**Exercise data**

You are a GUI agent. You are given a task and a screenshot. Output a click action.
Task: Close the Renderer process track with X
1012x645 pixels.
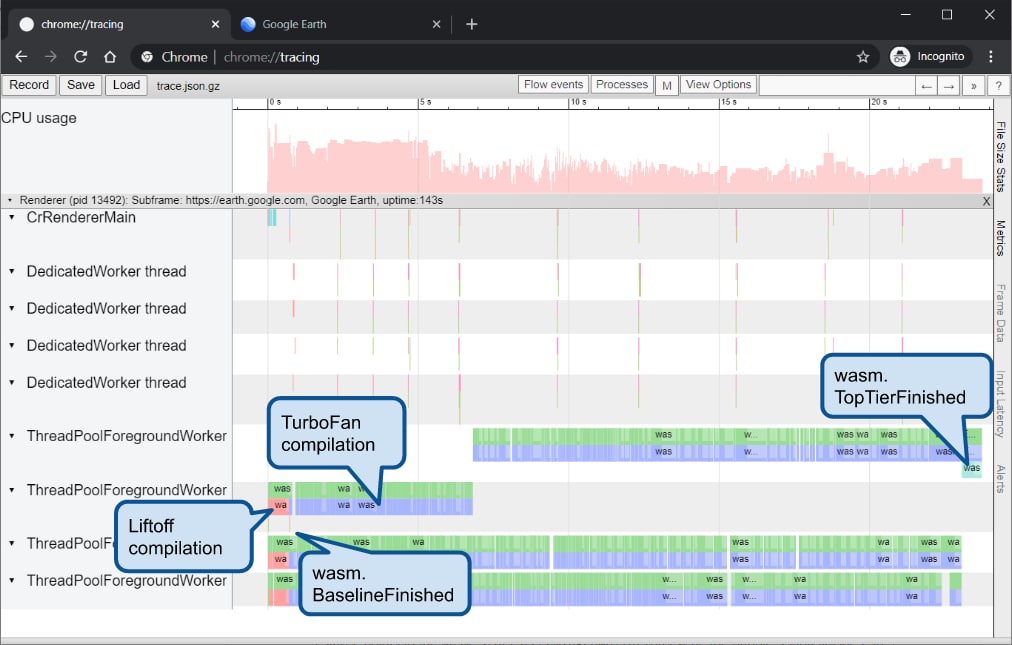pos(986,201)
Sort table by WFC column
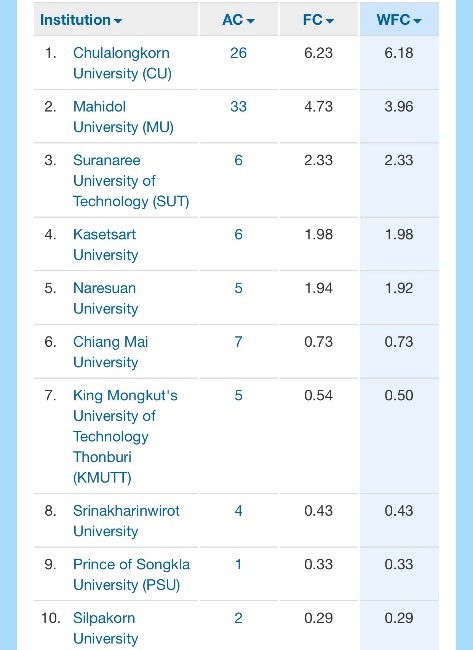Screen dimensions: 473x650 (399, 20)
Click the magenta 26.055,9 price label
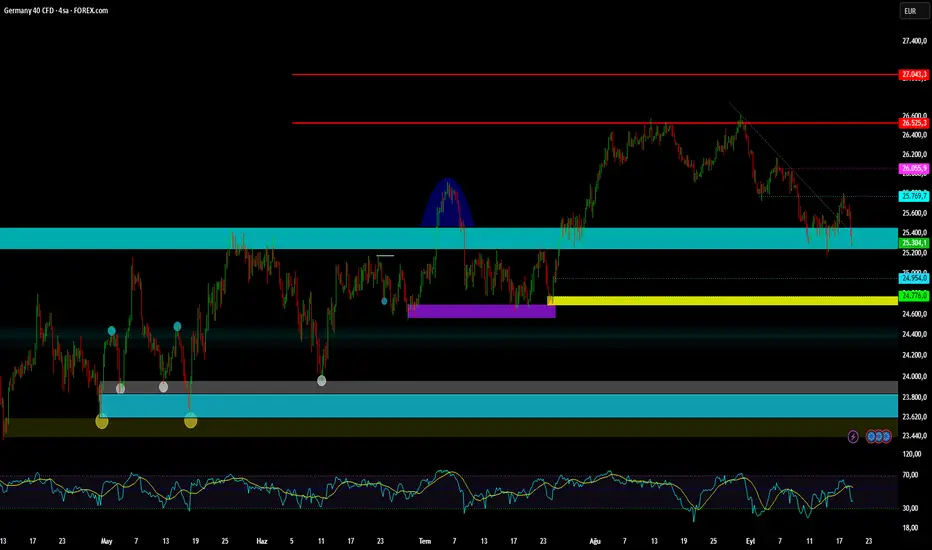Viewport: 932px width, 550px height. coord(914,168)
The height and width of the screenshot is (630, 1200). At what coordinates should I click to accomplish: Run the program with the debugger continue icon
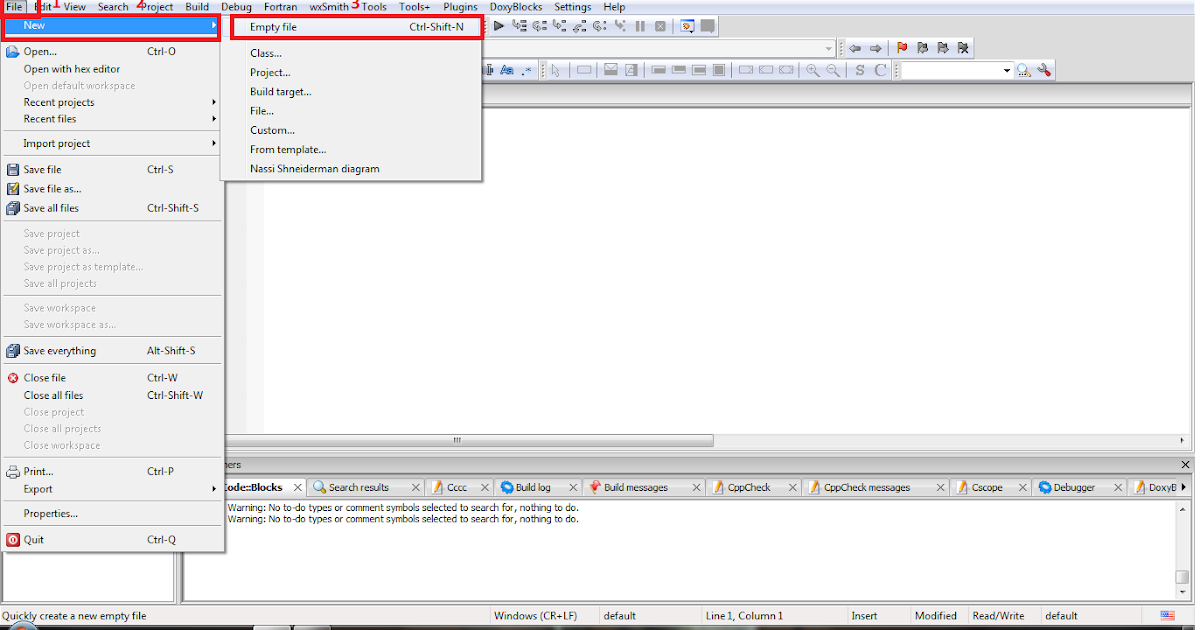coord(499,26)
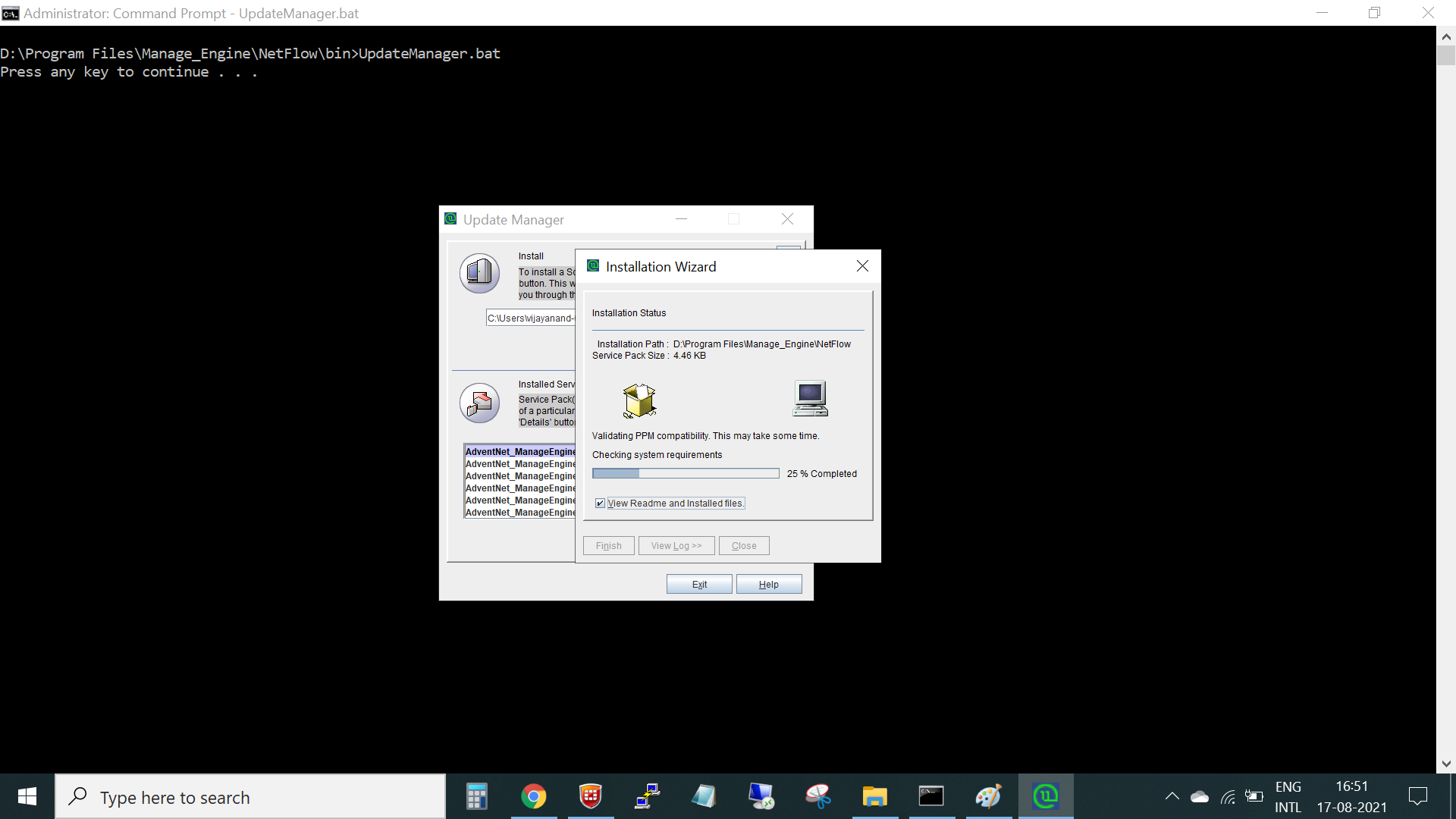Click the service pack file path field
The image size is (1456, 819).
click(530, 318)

==

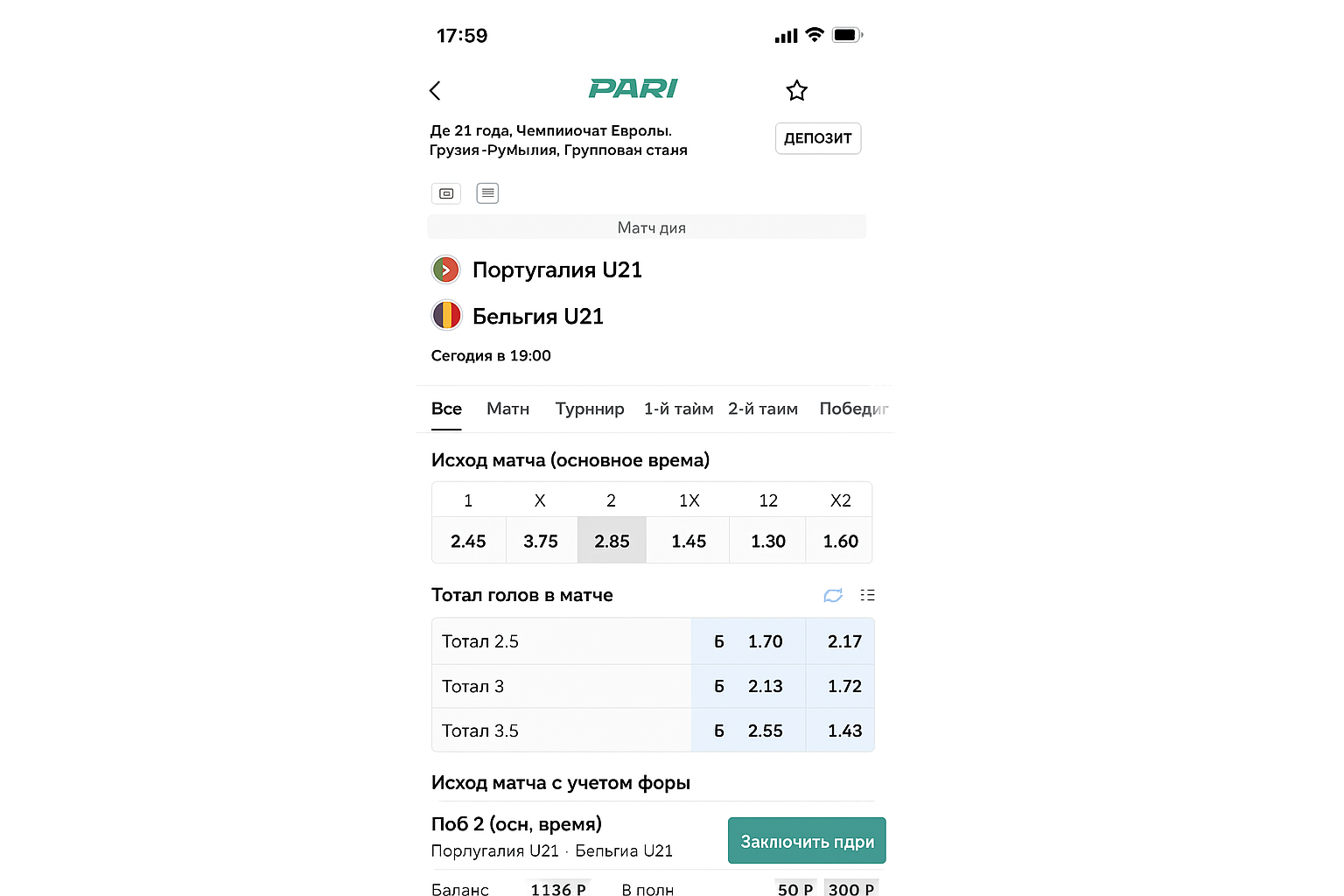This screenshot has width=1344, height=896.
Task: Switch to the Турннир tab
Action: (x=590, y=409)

**Task instructions**
Convert the lines from the one with "You are a GUI" up to and including the one with "click(530, 318)" into a numbered list, skipping blank lines and omitting the pictures.

**Correct output**
1. You are a GUI agent. You are given a task and a screenshot. Output a click action.
2. Task: Close the Renderer process track with X
3. 1012x645 pixels.
4. pos(986,201)
5. Sort table by WFC column
6. Screen dimensions: 473x650 (399, 20)
7. Click the magenta 26.055,9 price label
8. Viewport: 932px width, 550px height. coord(914,168)
9. The height and width of the screenshot is (630, 1200). At what coordinates should I click to accomplish: Run the program with the debugger continue icon
10. coord(499,26)
11. Click the service pack file path field
12. The image size is (1456, 819).
13. click(530, 318)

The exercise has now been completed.